A educação inclusiva faz parte de um estudo profundo por parte dos atores da educação: coordenadores, diretores, supervisores, professores, gestores educacionais e políticas públicas fazem parte deste processo contínuo da educação. É importante pontuar que, se por um lado avançamos muito em termos legais e de conscientização, por outro enfrentamos desafios que exigem mais do que medidas isoladas; demandam, antes de tudo, uma mudança de paradigma em que a diversidade seja, a partir de agora, vista como algo que pode ser resolvido, trabalhado, melhorado a cada tempo. Professores e demais integrantes da educação fazem parte desta jornada.

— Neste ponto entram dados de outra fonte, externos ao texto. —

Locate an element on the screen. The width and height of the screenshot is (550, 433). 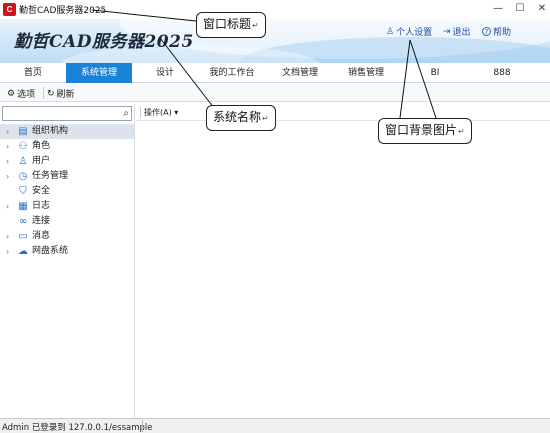
tree-item-label: 网盘系统 is located at coordinates (50, 251).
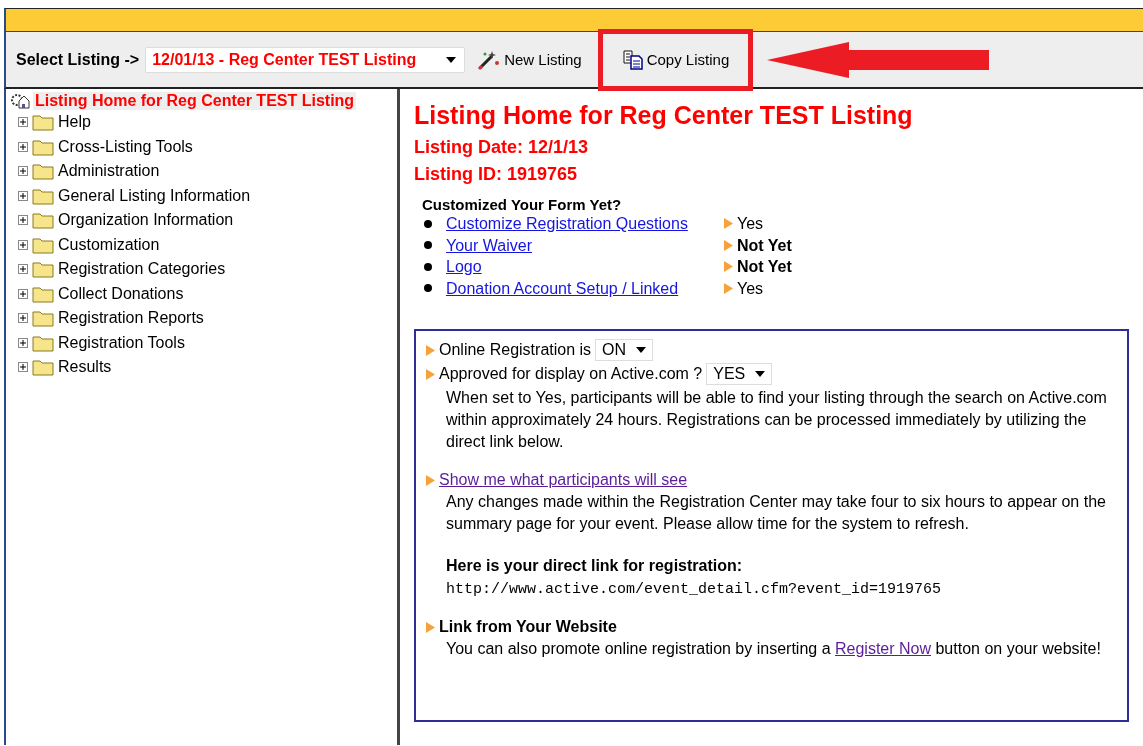  What do you see at coordinates (595, 566) in the screenshot?
I see `direct-link-heading: Here is your direct link for registration:` at bounding box center [595, 566].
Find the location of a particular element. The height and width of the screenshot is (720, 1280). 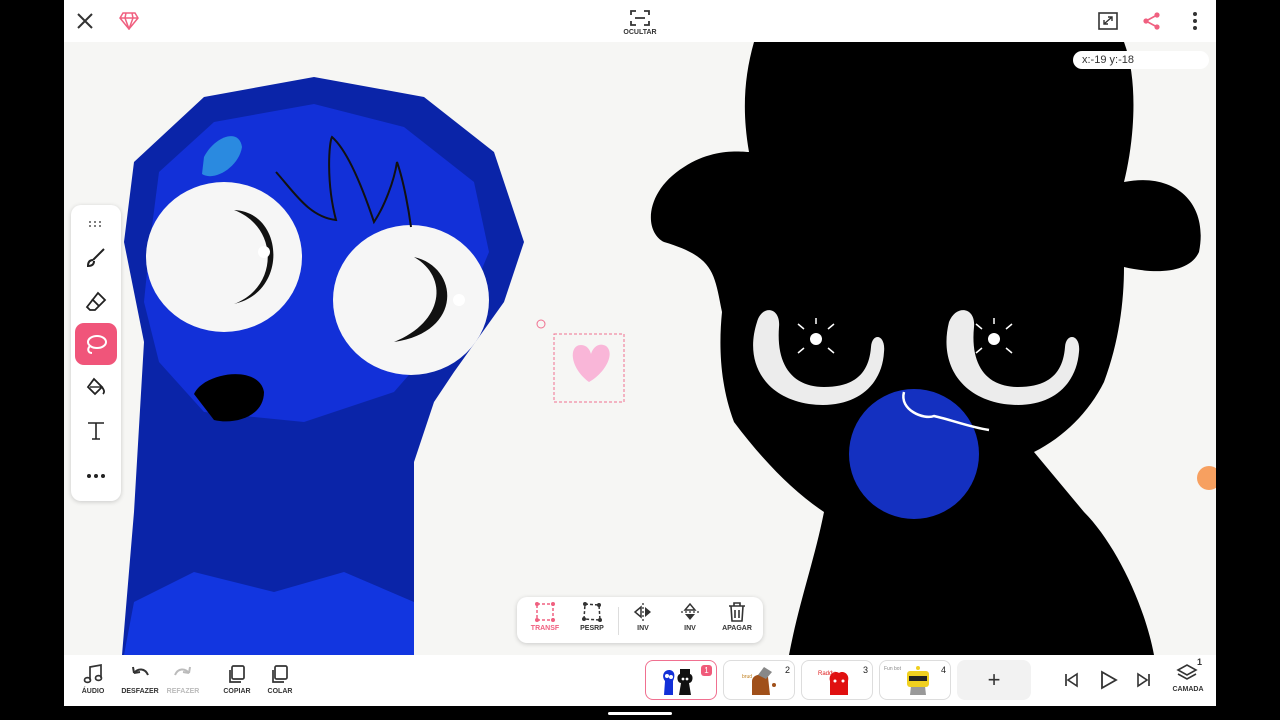

perspective-button: PESRP is located at coordinates (592, 621).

A educação está além da sala de aula; a criança tem como base de sua educação o seio familiar. É por meio da base da família que a criança vivencia os seus primeiros passos, o seu contato com o mundo. A escola faz parte desta continuação; os professores têm o papel e dever de ensinar, os pais têm obrigação de educar, de incluir, de respeitar as diferenças que precisam ser trabalhadas.

O professor é o profissional que integra a criança diante de um novo universo; com o contato com outras crianças, ela passa a se integrar, a ser incluída, desenvolve as suas habilidades e competências. O professor tem o trabalho especial de mediação do saber. Por outro lado, superar esses obstáculos requer investimentos em formação, infraestrutura e recursos e, acima de tudo, requer o compromisso de cada professor, de cada gestor escolar e, principalmente, por parte dos pais, em construir uma escola que seja realmente acolhedora e que venha a promover o desenvolvimento de cada aluno em sua singularidade. A inclusão não é um favor feito a alguns: é a base para uma sociedade mais justa, igualitária e democrática para todos.